* **Extracted entries**:
+-------+

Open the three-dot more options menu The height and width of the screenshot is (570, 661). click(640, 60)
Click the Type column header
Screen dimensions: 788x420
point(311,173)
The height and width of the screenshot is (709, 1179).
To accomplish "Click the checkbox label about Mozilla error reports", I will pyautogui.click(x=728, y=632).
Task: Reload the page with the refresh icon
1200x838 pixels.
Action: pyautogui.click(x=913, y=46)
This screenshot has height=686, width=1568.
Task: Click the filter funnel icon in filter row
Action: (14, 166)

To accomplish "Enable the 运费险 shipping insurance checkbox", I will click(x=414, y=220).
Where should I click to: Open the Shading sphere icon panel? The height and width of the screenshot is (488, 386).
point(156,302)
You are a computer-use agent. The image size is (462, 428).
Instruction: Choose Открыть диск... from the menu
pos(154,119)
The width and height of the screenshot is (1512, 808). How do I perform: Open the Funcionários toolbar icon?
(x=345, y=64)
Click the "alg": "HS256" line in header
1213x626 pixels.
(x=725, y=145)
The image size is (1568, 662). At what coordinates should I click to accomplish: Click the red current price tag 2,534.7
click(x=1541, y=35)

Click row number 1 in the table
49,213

+-------+

Repeat, word for word, all of the data shown above.

* **Response box**:
Open the three-dot more options menu The height and width of the screenshot is (570, 661). click(640, 60)
Click the Type column header
Screen dimensions: 788x420
point(311,173)
The height and width of the screenshot is (709, 1179).
To accomplish "Click the checkbox label about Mozilla error reports", I will pyautogui.click(x=728, y=632).
Task: Reload the page with the refresh icon
1200x838 pixels.
Action: pyautogui.click(x=913, y=46)
This screenshot has height=686, width=1568.
Task: Click the filter funnel icon in filter row
Action: (14, 166)

To accomplish "Enable the 运费险 shipping insurance checkbox", I will click(x=414, y=220).
Where should I click to: Open the Shading sphere icon panel? The height and width of the screenshot is (488, 386).
point(156,302)
You are a computer-use agent. The image size is (462, 428).
Instruction: Choose Открыть диск... from the menu
pos(154,119)
The width and height of the screenshot is (1512, 808). How do I perform: Open the Funcionários toolbar icon?
(x=345, y=64)
Click the "alg": "HS256" line in header
1213x626 pixels.
(x=725, y=145)
The image size is (1568, 662). At what coordinates should I click to accomplish: Click the red current price tag 2,534.7
click(x=1541, y=35)

Click row number 1 in the table
49,213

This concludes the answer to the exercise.